As the housing market soured, securities losses tied to subprime mortgages were felt by the largest US banks including Merrill Lynch to even a German bank, IKB which had to be bailed out by a consortium of state-backed German banks, as write-downs connected to its revaluation of mortgage-related assets had emerged.
There's more to come. The banks face massive loan losses - "far more dramatic" than most bank executives and ratings agencies have forecast, says Whitney, an analyst with Oppenheimer & Co Inc.
The crisis has cost the global banking sector well in excess of $100 billion in debt write-downs so far, but losses tied to the credit turmoil will likely top $600 billion, with banks and brokers accounting for more than half of that, UBS says.
Real-estate problems forced banks to tighten credit in the early 1990s, which former Fed chairman Alan Greenspan euphemistically likened to "headwinds" that slowed the economy.
That's easily the case today. "The breadth of the difficulties in the credit markets - its size and scope - is the worst I have ever seen it," says James Kochan, fixed-income strategist at Wells Fargo Funds Management, in Menomonee Falls, Wisconsin.
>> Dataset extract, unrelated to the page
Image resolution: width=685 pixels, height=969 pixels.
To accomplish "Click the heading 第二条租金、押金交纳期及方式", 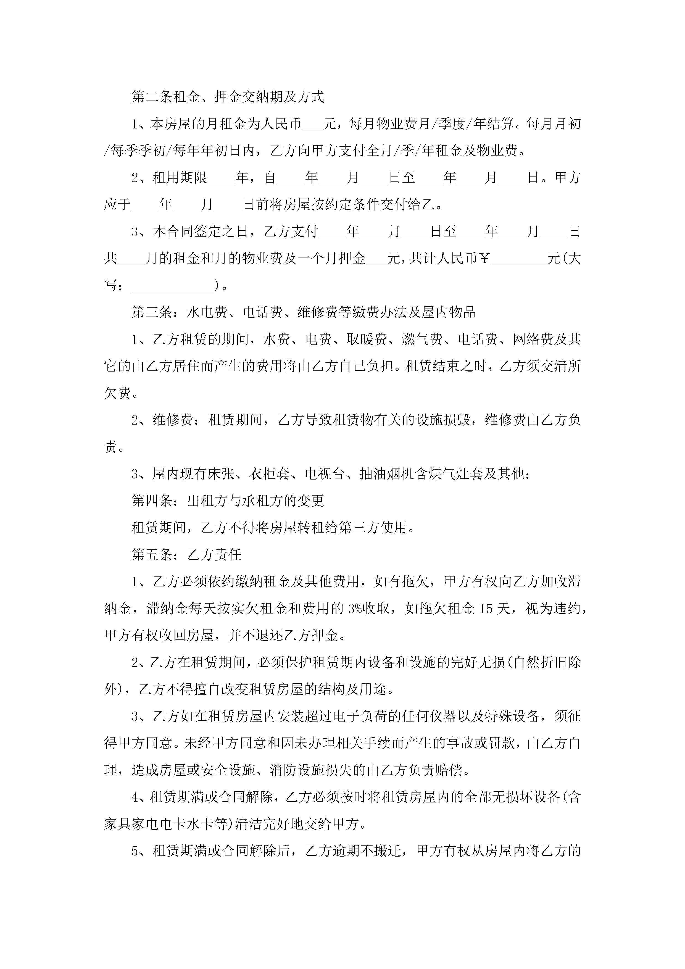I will [228, 97].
A lack of confidence has seized up the markets for lending and curtailed new bond offerings for leverage loans and high-yield "junk" debt, major sources of funding for leveraged buyouts, since last August. But US banks, which have taken losses on exposure in junk and leverage loans, face the "denominator effect" caused from constrained balance sheets and illiquid capital markets that will give way to sharp spikes in loss ratios for banks, says Whitney of Oppenheimer.